• **TASK DETAILS**: In the records below, find the line containing "This screenshot has width=1568, height=761." and repeat it and every line after it exactly, without pictures.

Saved entries:

──────────────────────────────

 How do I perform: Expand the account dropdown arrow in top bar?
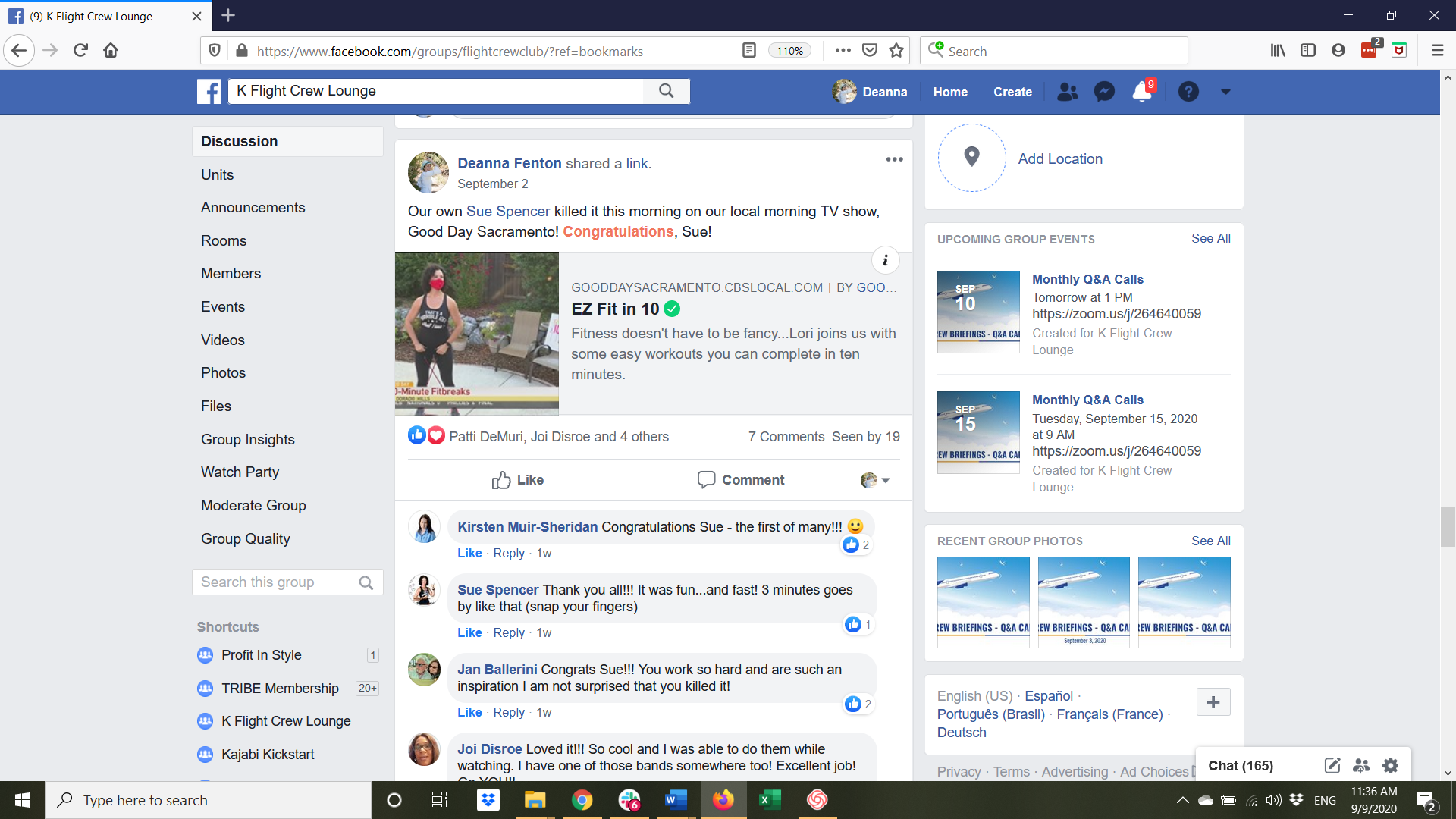coord(1225,92)
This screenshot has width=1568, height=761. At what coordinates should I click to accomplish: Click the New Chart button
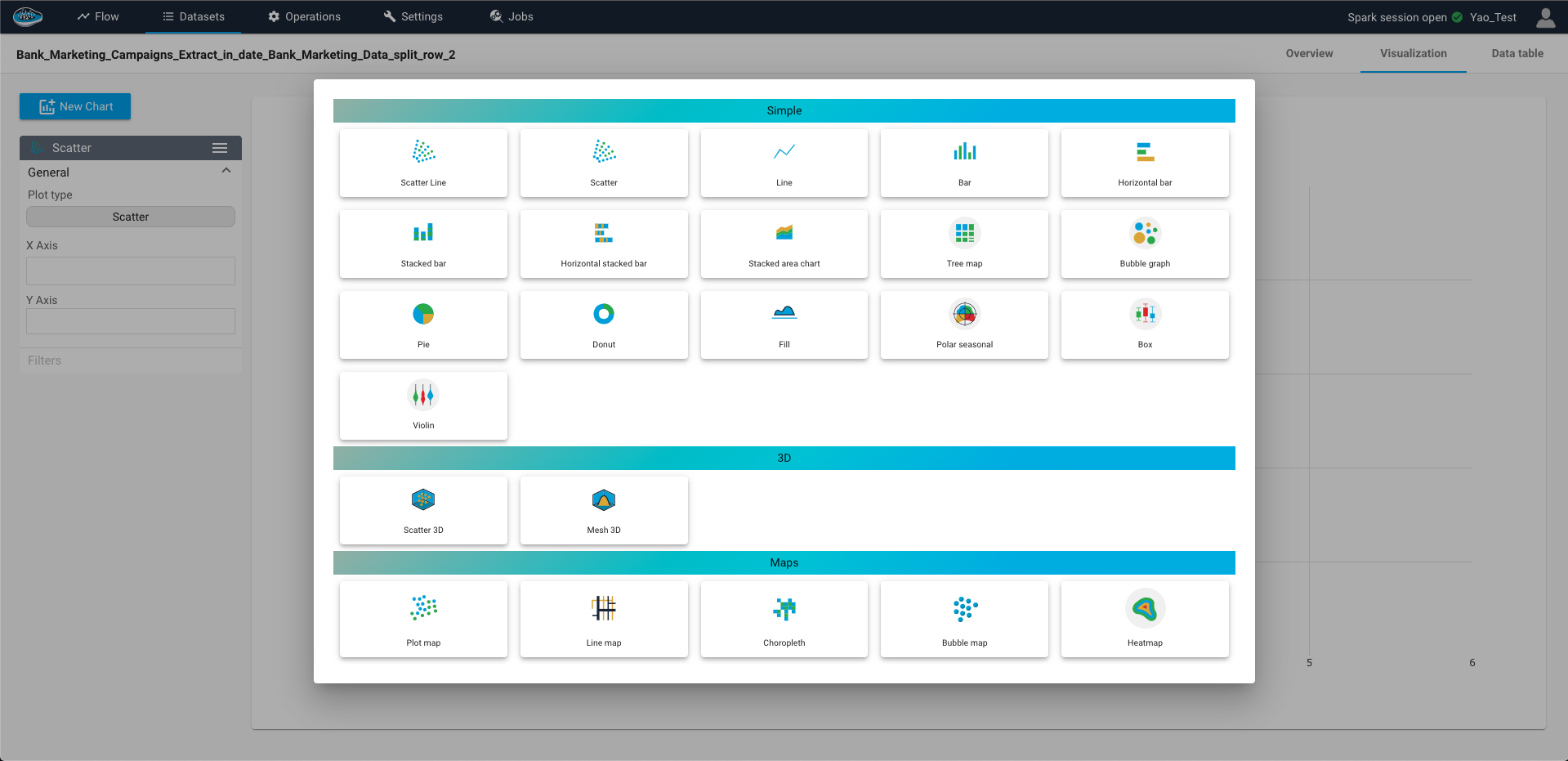[x=74, y=106]
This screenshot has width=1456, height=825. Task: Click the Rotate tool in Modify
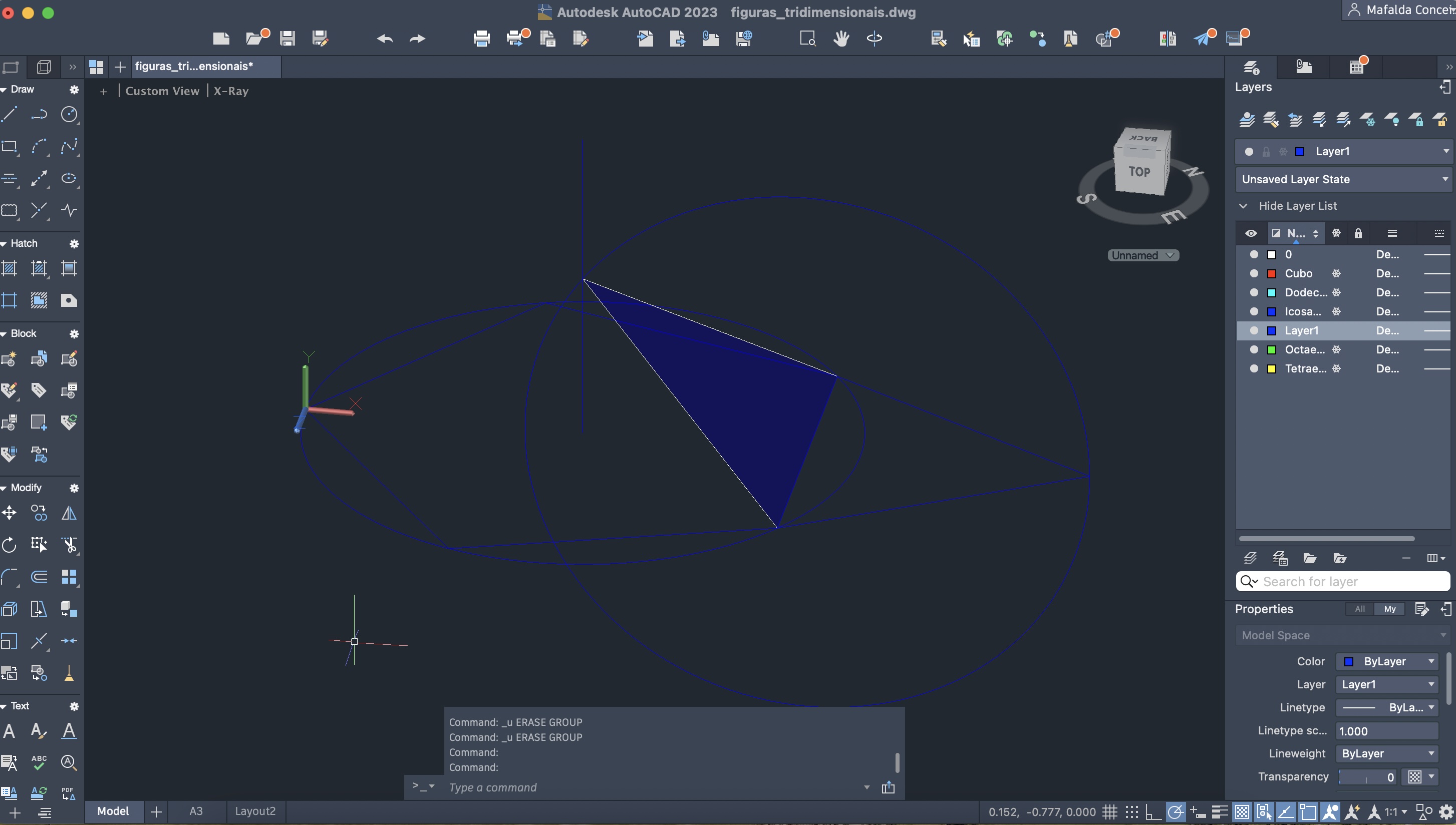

──────────────────────────────

• **SOLUTION**:
This screenshot has width=1568, height=761. At what coordinates should I click to accomplish: Click the New Chart button
[x=74, y=106]
This screenshot has width=1456, height=825. Task: Click the Rotate tool in Modify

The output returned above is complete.